## TASK INSTRUCTIONS
When you reach the line containing "Where should I click to: Select the" in the data below, begin returning lines exactly as written, and stop once the line containing "The image size is (677, 433)." has been returned.

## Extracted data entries

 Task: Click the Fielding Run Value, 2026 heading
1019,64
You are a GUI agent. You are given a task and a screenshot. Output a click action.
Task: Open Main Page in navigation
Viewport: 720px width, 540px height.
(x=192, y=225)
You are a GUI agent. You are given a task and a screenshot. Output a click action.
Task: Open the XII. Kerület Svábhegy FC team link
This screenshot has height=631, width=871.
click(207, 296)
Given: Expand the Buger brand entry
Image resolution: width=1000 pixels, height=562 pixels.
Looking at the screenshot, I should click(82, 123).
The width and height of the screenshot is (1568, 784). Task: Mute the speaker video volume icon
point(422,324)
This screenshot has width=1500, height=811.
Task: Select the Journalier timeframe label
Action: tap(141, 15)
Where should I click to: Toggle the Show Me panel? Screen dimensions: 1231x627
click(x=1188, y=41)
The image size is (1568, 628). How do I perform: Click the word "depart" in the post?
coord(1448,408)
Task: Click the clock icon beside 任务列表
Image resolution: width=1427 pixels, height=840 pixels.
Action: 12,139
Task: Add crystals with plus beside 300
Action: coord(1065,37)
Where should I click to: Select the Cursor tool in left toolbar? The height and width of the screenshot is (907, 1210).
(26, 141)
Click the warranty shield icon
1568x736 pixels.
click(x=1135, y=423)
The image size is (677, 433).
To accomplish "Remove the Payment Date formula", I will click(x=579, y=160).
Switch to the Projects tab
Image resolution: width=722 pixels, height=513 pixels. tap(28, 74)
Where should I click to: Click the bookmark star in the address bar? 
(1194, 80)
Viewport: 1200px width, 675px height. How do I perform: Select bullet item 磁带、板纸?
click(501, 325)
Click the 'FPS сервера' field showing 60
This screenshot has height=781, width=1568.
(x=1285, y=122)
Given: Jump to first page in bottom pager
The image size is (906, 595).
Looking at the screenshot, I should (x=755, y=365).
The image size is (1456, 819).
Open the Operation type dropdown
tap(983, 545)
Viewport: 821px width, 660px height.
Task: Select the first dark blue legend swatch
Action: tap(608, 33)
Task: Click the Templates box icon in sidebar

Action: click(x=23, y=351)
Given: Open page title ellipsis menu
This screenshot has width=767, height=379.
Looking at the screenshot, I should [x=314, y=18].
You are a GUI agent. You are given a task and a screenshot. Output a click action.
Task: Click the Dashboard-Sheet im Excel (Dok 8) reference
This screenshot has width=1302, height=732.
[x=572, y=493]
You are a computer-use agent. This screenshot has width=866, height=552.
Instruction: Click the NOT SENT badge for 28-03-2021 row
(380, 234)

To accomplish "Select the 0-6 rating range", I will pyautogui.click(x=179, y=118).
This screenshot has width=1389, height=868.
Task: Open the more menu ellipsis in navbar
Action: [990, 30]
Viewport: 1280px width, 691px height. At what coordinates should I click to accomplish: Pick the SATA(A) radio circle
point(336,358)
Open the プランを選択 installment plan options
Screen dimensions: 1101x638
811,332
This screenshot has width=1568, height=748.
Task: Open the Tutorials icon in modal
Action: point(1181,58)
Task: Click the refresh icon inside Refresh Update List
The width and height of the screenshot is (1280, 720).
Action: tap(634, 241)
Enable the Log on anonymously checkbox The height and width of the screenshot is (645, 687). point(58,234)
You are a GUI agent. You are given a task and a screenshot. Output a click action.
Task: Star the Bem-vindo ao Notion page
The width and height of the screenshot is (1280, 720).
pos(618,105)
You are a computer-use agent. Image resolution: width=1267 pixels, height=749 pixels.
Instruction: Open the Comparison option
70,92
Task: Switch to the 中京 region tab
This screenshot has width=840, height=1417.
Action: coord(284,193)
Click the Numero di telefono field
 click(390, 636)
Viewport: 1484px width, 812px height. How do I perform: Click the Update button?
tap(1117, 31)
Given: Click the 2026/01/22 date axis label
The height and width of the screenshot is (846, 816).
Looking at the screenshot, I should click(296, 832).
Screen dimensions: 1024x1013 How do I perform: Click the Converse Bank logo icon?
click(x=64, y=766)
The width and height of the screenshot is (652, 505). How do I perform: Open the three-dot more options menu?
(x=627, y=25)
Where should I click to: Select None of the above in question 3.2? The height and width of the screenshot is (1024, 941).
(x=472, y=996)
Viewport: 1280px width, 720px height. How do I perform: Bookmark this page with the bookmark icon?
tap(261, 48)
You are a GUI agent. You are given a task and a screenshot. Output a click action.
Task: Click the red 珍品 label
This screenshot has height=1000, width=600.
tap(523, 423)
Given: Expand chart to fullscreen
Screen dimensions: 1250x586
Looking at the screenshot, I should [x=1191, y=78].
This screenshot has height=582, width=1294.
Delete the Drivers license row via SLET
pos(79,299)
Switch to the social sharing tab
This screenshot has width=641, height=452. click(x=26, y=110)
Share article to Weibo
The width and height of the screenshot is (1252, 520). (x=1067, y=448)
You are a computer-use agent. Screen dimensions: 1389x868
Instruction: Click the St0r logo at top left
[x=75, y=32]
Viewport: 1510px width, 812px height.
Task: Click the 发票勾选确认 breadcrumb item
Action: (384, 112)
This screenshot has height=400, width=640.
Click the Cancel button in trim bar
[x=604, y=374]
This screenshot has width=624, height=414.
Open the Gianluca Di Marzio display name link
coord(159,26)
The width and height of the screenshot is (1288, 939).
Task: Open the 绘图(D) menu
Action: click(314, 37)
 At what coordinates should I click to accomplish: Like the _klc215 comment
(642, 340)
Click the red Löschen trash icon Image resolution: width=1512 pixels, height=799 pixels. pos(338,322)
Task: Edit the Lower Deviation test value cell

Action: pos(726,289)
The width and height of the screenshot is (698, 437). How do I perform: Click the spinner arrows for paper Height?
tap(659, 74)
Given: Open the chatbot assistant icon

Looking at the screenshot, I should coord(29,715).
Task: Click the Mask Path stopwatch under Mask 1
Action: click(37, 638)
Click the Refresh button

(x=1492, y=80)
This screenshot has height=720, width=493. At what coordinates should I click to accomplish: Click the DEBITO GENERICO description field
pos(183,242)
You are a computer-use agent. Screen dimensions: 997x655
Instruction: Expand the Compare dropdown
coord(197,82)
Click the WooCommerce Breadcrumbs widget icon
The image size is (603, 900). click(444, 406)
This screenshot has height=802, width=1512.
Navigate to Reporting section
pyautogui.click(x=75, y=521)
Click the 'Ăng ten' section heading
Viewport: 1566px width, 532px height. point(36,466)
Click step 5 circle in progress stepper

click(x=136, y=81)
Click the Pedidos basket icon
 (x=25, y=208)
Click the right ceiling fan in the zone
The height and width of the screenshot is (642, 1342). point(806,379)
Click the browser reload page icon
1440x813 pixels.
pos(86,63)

## RESULT FOR THIS TASK
Where should I click to: Select the Cursor tool in left toolbar? The height and width of the screenshot is (907, 1210).
(26, 141)
Click the warranty shield icon
1568x736 pixels.
click(x=1135, y=423)
The image size is (677, 433).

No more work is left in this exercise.